§ Reading passage:
--
The Philippine Star

Virus measures get tax incentives

- LOUELLA DESIDERIO

The Department of Trade and Industry (DTI) has included activities in response to the coronaviru­s disease 2019 or COVID-19 pandemic and supporting the Balik Probinsya program in the proposed Investment Priorities Plan (IPP) 2020 submitted to Malacañang.

When approved, the IPP will serve as a transition framework for the grant of incentives while the second package of the tax reform program has yet to be approved.

Trade Undersecre­tary and Board of Investment­s (BOI) managing head Ceferino Rodolfo said the agency submitted the proposed IPP for this year to Malacañang two weeks ago.

He said the proposed IPP 2020 is a carryover of the current plan but has two additional activities.
--
§ Material provided:
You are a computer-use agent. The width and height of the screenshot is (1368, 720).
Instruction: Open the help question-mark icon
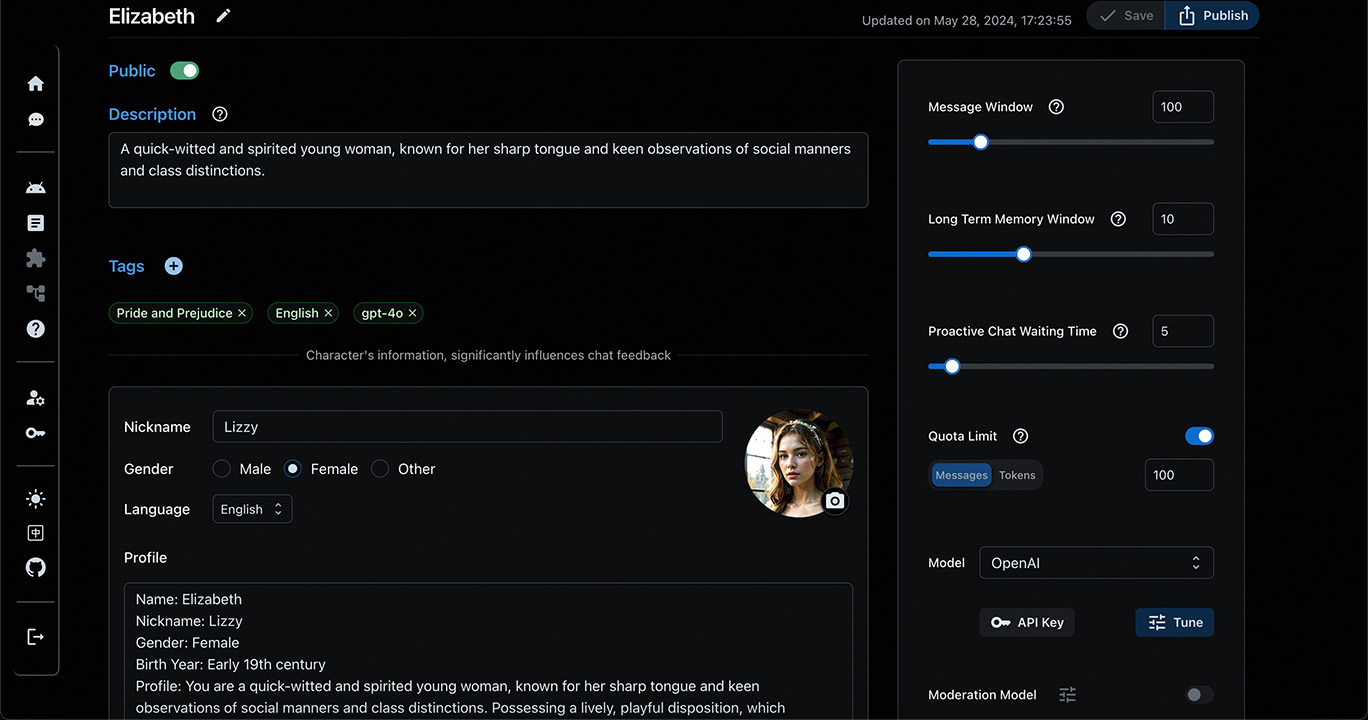(35, 328)
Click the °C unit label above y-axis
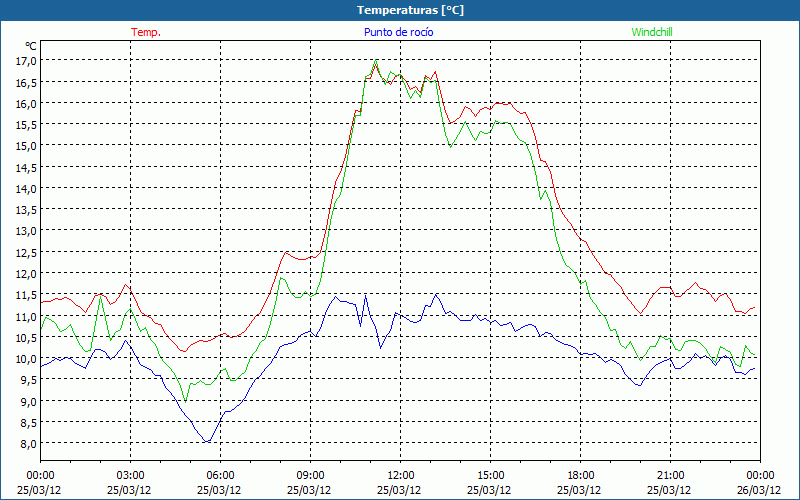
--
§ Tasks to perform:
• 1. In the news story on tax incentives, who is the managing head of the Board of Investments?
• 2. Write out the part of the news story that opens with the words containing "- LOUELLA DESIDERIO" and closes with "two additional activities.".
• 3. List every abbreviation that the news story on tax incentives gives in parentheses.
Work only from the news story, not the data.

§ Responses per task:
• 1. Trade Undersecretary Ceferino Rodolfo.

• 2.
- LOUELLA DESIDERIO

The Department of Trade and Industry (DTI) has included activities in response to the coronaviru­s disease 2019 or COVID-19 pandemic and supporting the Balik Probinsya program in the proposed Investment Priorities Plan (IPP) 2020 submitted to Malacañang.

When approved, the IPP will serve as a transition framework for the grant of incentives while the second package of the tax reform program has yet to be approved.

Trade Undersecre­tary and Board of Investment­s (BOI) managing head Ceferino Rodolfo said the agency submitted the proposed IPP for this year to Malacañang two weeks ago.

He said the proposed IPP 2020 is a carryover of the current plan but has two additional activities.

• 3. DTI, IPP, BOI